Wie es zu dem Zwischenfall am Kornwestheimer Bahnhof kommen konnte, ist unklar. Offenbar war die Lok gegen 4 Uhr am Morgen beim Überfahren einer falsch gestellten Weiche kurz aus dem Gleis gesprungen. Weshalb die Weiche falsch gestellt war, ist den ehrenamtlichen Verantwortlichen ein Rätsel. „Sie wurde erst kürzlich von der Landeseisenbahnaufsicht geprüft“, berichtet der ehrenamtliche Zugbegleiter Jenö von Egan-Krieger, der am Pfingstmontag zum Dienst eingeteilt war.

Verstellt werde die Weiche normalerweise vom Stellwerk. Dafür, dass der Zwischenfall schon so früh am Morgen passiert sei, gibt es allerdings eine Erklärung: „Die 3000 Liter Wasser im Kessel der Lok wurden schon ab Sonntag Nachmittag aufgeheizt. Und weil es eine Weile dauert, ehe man die Lok aus dem Bahnhof herausrangiert hat, beginnt man damit auch schon recht früh.“

Wann die Lok wieder fahren kann, ist derzeit ungewiss

Obwohl die Lok kurz nach dem Entgleisen wieder auf die richtige Schiene geriet und der Schaden auf den ersten Blick offenbar sehr gering ist, wolle man kein Risiko eingehen und habe vorsichtshalber alle Fahrten abgeblasen. „Der entstandene Schaden muss nun erst einmal per Ultraschall untersucht werden. Wir vermuten aber, dass gar nicht wirklich etwas kaputt ist“, sagt Martin Jenner von der Gesellschaft zur Erhaltung von Schienenfahrzeugen (GES), die diese Fahrten organisiert. Eigentümerin der Unglücks-Lok ist die Vulkan-Eifel-Bahn Betriebsgesellschaft mbH (VEB). Problematisch und bedauerlich sei es nun eher, dass bis zur Inspektion relativ viel Zeit vergehen könne.

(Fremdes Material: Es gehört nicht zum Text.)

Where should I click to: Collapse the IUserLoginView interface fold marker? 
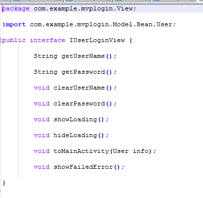pyautogui.click(x=0, y=40)
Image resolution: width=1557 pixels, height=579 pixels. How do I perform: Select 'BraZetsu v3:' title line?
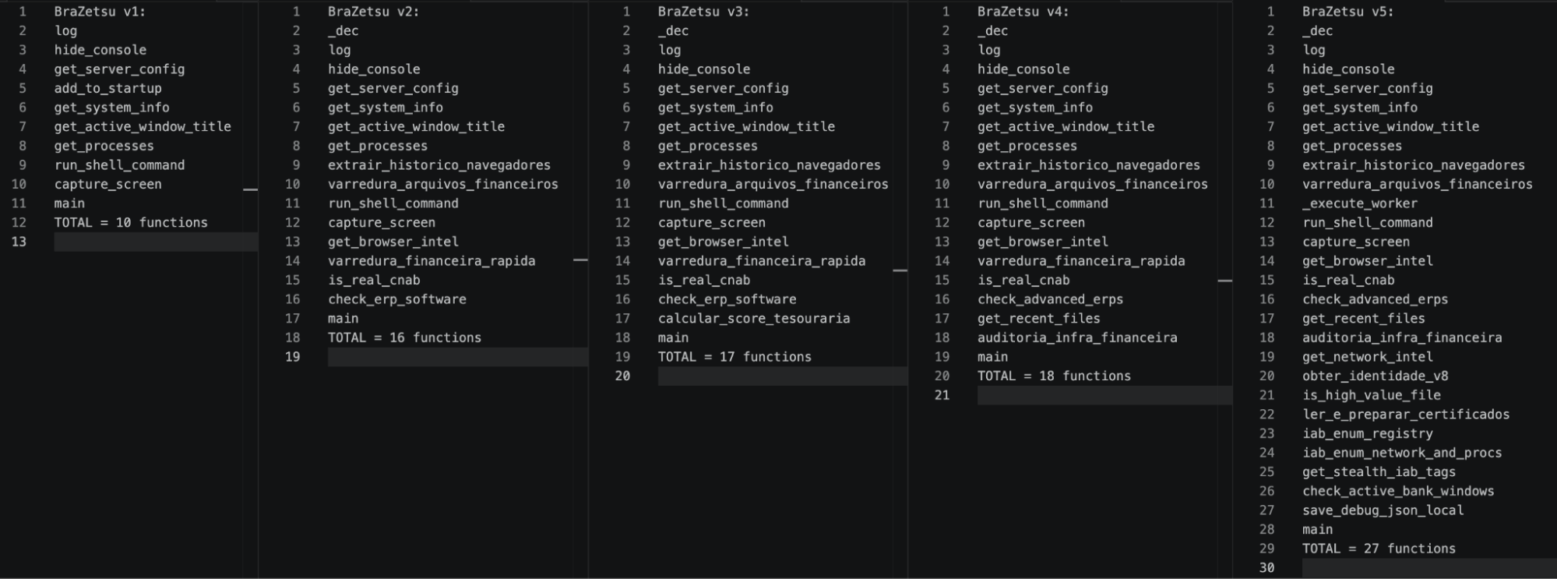click(x=703, y=12)
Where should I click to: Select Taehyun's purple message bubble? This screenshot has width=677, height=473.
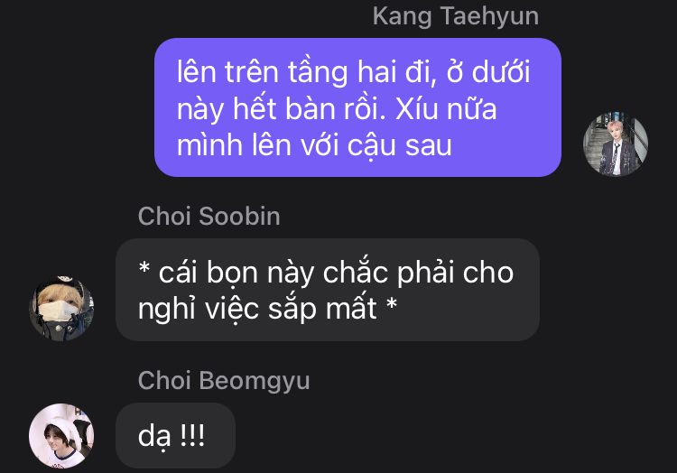[x=358, y=107]
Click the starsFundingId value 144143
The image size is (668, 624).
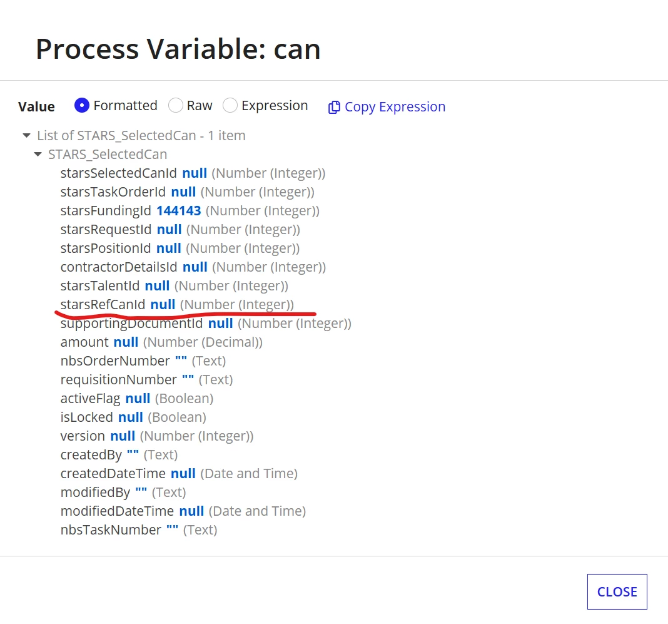coord(178,210)
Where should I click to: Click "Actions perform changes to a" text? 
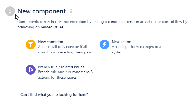(x=137, y=47)
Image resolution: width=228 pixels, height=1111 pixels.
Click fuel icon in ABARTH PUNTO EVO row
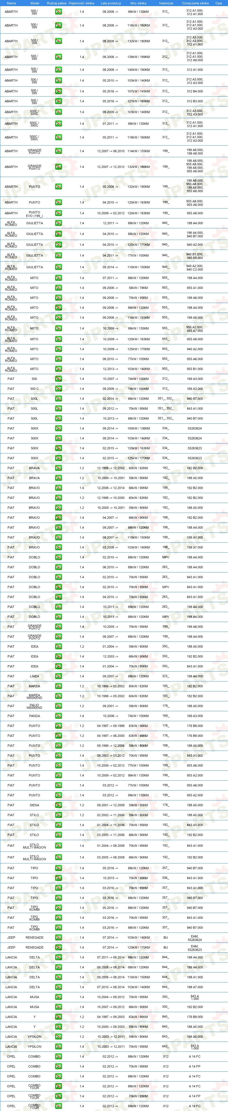(x=58, y=213)
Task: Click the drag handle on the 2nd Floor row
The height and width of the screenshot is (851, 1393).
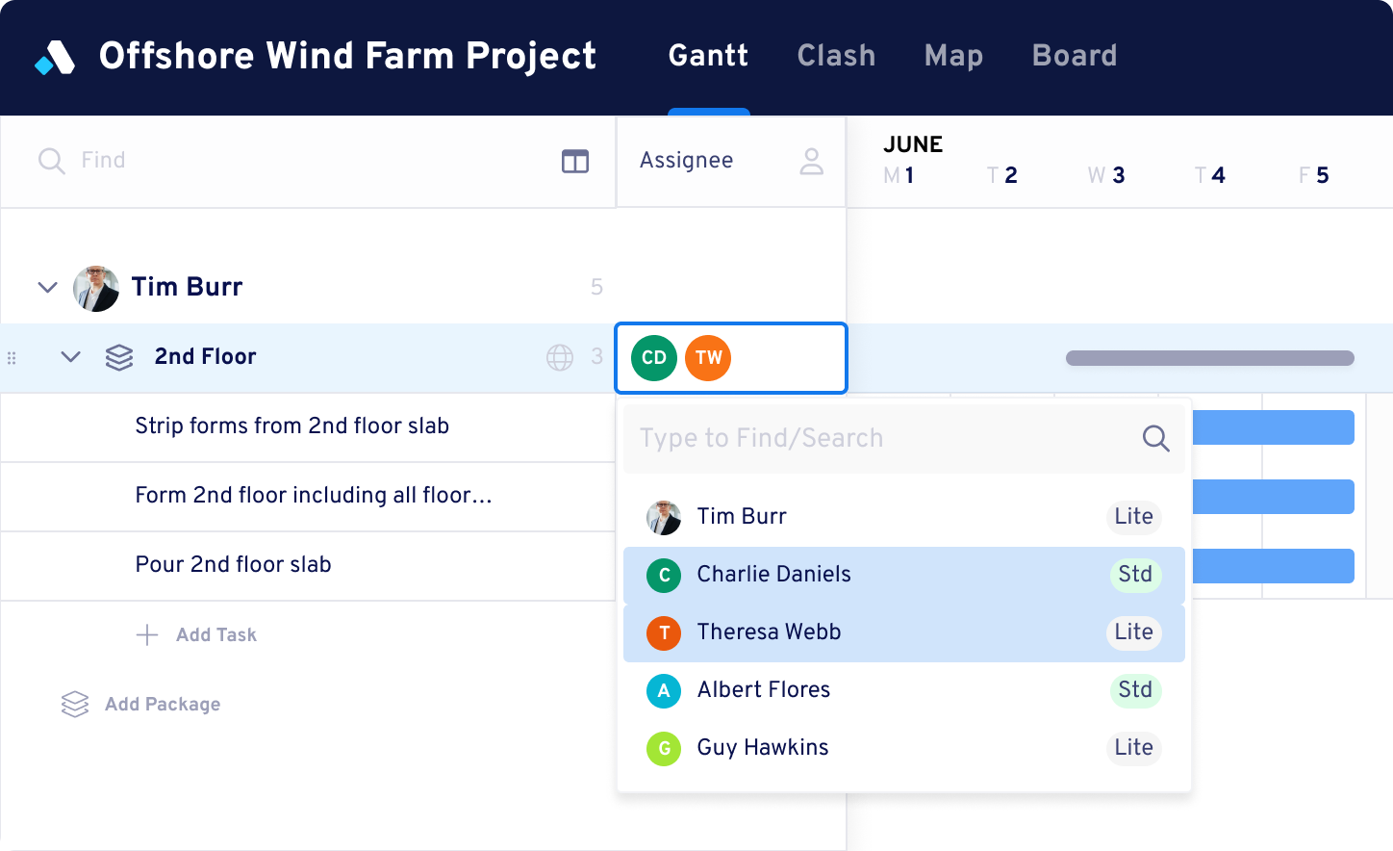Action: [x=12, y=357]
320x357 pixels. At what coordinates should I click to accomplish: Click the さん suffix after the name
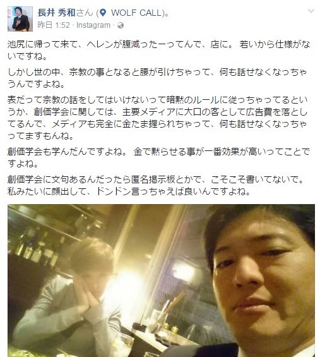tap(85, 13)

„Die Lok muss ins Dampflok-Ausbesserungswerk nach Meiningen in Thüringen geschleppt und dort gründlich untersucht werden“, sagt Jenner. Bis zur Inspektion könne schon einmal ein halbes Jahr ins Land gehen. Wann die nächste Fahrt mit dem Dampfzug durchs Strohgäu oder nach Stuttgart stattfinden könne, sei nicht absehbar. Geplant war am 3. Juni wieder die Fahrt nach Weissach – ob dafür eine andere Lok genutzt werden kann, ist offen.

Sicherheitsvorkehrungen sind ausreichend

Die Fahrt am Pfingstmontag wäre wichtig für die GES gewesen, um das Sicherheitsgefühl der Fahrgäste zu stärken. Nach dem tödlichen Unfall am 1. Mai sei die Betroffenheit der Ehrenamtlichen und der Fahrgäste groß gewesen, sagt Armin Herdecker von der GES. Man haben an dem Unglückstag sämtliche Sicherheitsvorschriften eingehalten, betont er.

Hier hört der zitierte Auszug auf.